Feature Request: Support multiple accounts that use Okta for SSO

jscovill
jscovill
Community Member
in Business and Teams

I have a few different identities that I sign into different browser sessions with. They both have 1Password Vaults that have different credentials in them which need to be accessed in different sessions.

Currently, it's impossible to sign into more than one account and use the browser extension because if I try to add more than one account to the app that uses Okta SSO I get:

Unable to sign in
Sign out of account to continue. Only one account per device can be signed in with Okta. Go to Manage Accounts to sign out of your account, then try again.

Having the ability to access multiple identities gated by Okta from the same app or browser extension is important.

Comments

  • Dave_1P
    Dave_1P

    Hello @jscovill! 👋

    Thanks for the feedback! As you noted, you can only sign in to one account at a time with your identity provider. Is it possible for you to setup different vaults in one 1Password account and then choose the vaults that in need in different browser profiles? You can choose which vaults are available in a certain browser profile by doing the following:

    1. Open and unlock 1Password for Mac.
    2. Click on 1Password next to the  in the menu bar.
    3. Click Settings.
    4. Click Accounts & vaults.
    5. Turn off the vaults you don't need in that profile.

    Alternatively, you can turn off app integration and then add a different 1Password account to 1Password in the browser in each browser profile. You can do this by following these steps in each profile:

    1. Open and unlock 1Password for Mac.
    2. Click on 1Password next to the  in the menu bar.
    3. Click Settings.
    4. Click General.
    5. Turn off "Integrate this extension with the 1Password desktop app".
    6. Click Accounts & vaults.
    7. Sign out of any accounts that you don't need in that profile.
    8. Sign into the account that you would like to use.

    Without app integration you'll need to unlock 1Password in the browser separately from the desktop app and you won't have access to features like biometric unlock.

    Let me know if these workarounds won't work for you.

    -Dave

  • jscovill
    jscovill
    Community Member

    Thanks for the alternatives. I've tried door two before but found the inconvenience of not being able to use biometrics unlock for the browser extension too much.

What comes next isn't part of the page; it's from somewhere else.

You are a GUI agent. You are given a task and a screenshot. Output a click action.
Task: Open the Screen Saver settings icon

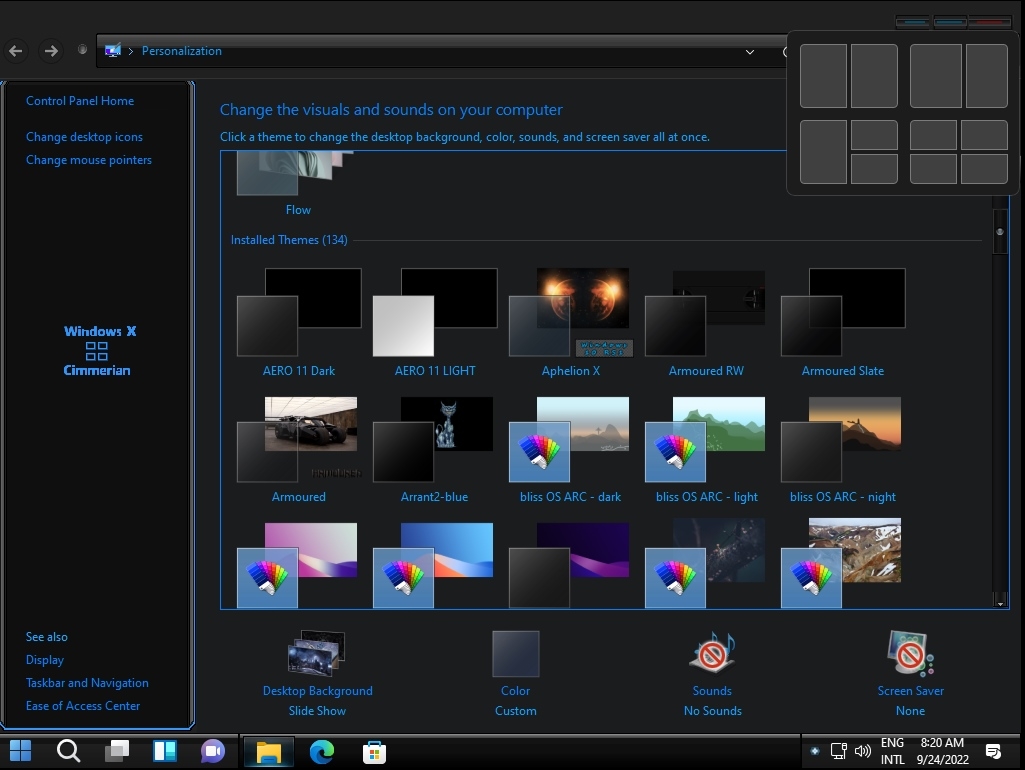tap(910, 654)
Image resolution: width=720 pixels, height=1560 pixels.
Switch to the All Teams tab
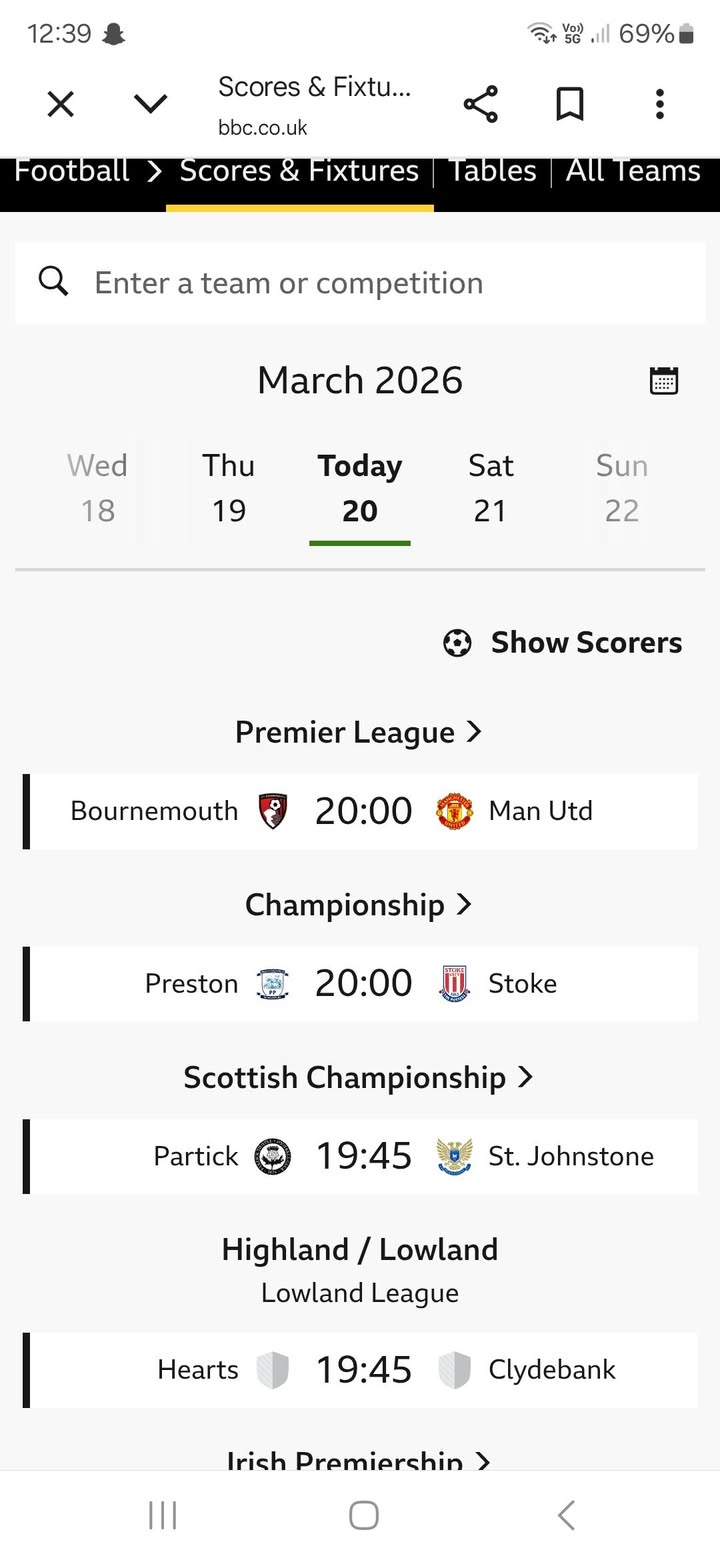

    The first option could be viable. Will test it out and see how it goes.

  • jscovill
    jscovill
    Community Member
    edited January 15

    To add, given the inability to have multiple SSO-enabled users log into the same app instance I'd suggest that they consider introducing a new type of user that doesn't require a license if they don't need an Employee vault to encourage separation of privileges without costing a license.

    In my org we try to use separate user accounts from our day-to-day, un-privileged accounts for administrative purposes, including as 1Password administrators. Having to consume a license for an Employee vault for our administrative accounts without being able to actually use it without inconvenient workarounds because of SSO login limitations is a bit of a downer.